Arrivano delle ottime notizie per alcuni pensionati titolari di una pensione! È infatti ufficiale l’estensione del meccanismo legato al cumulo dei contributi anche per quei soggetti che risultano essere titolari di un assegno previdenziale che risulta a carico di enti appartenenti a paesi dell’Unione Europea.

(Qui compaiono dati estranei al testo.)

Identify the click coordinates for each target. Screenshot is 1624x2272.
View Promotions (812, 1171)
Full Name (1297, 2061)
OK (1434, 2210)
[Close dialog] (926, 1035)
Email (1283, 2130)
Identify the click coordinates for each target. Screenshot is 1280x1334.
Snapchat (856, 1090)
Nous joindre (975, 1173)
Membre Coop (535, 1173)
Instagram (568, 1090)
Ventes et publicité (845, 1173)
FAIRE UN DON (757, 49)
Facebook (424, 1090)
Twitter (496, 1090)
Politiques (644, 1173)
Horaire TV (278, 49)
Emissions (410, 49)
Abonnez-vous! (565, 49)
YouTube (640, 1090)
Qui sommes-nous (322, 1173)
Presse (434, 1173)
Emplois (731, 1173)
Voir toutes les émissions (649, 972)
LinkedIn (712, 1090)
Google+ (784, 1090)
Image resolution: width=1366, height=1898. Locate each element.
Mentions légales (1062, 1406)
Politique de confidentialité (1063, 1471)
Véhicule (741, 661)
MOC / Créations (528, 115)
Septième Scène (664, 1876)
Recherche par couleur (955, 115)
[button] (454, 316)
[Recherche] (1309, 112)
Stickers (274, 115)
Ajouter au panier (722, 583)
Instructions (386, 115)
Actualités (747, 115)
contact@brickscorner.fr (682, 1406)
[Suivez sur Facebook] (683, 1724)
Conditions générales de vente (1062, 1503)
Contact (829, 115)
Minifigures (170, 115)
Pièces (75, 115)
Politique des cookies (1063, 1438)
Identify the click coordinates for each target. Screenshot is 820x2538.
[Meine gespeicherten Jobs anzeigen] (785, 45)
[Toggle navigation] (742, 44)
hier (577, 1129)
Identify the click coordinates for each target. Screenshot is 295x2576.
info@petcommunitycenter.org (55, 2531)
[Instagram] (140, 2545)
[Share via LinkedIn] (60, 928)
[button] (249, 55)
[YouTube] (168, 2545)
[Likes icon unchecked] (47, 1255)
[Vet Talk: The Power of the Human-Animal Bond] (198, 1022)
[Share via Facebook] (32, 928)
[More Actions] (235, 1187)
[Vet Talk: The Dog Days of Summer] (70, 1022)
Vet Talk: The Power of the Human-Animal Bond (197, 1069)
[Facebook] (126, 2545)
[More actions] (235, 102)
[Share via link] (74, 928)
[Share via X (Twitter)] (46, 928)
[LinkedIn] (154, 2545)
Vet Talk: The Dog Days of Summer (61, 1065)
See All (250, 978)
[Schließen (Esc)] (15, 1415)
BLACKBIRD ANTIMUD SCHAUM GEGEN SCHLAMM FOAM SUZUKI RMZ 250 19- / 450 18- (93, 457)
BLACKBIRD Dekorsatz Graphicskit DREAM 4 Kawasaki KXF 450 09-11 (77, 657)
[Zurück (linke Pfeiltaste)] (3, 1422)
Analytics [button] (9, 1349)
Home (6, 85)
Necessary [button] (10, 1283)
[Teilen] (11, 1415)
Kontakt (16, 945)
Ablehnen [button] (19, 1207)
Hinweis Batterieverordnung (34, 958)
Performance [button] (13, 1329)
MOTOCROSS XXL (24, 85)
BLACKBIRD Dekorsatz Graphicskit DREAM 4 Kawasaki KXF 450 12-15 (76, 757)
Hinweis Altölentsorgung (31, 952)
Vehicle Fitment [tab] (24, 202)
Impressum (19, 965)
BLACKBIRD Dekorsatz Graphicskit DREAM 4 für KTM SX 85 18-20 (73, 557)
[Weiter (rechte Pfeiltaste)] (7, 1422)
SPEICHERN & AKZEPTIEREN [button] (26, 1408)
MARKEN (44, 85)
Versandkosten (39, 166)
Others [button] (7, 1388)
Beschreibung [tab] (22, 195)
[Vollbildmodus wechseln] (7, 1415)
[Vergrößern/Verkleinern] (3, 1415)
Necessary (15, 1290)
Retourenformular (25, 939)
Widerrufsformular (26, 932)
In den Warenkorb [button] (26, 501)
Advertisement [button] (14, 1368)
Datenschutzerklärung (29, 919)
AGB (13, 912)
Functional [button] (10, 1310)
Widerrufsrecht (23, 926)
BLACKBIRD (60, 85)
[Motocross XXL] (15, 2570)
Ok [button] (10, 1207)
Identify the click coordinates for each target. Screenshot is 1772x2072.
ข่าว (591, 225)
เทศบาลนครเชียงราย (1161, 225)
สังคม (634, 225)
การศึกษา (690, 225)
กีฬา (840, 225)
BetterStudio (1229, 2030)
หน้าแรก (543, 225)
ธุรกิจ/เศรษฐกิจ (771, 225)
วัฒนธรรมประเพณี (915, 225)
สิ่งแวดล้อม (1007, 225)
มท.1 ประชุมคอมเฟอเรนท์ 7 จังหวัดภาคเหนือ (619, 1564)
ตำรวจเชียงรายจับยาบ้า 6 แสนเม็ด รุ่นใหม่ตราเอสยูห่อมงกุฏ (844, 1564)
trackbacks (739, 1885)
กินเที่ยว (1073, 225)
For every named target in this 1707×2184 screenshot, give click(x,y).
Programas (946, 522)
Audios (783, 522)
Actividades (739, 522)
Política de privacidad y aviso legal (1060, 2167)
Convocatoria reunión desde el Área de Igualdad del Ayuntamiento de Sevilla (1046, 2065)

Si tratta, a questo proposito, di una novità davvero fondamentale che è stata annunciata da parte dell’Istituto Nazionale Previdenza Sociale in riferimento alle indicazioni contenute nella nuova circolare numero 50 recentemente resa nota e pubblicata in data 21 aprile 2022.

I soggetti che risultano essere titolari di una pensione maturata presso gli enti stranieri, ovvero che appartengono effettivamente al territorio della Svizzera oppure dell’Unione Europea, avranno così l’importante opportunità di beneficiare del cumulo dei contributi che sono stati a tutti gli effetti versati in altre gestioni.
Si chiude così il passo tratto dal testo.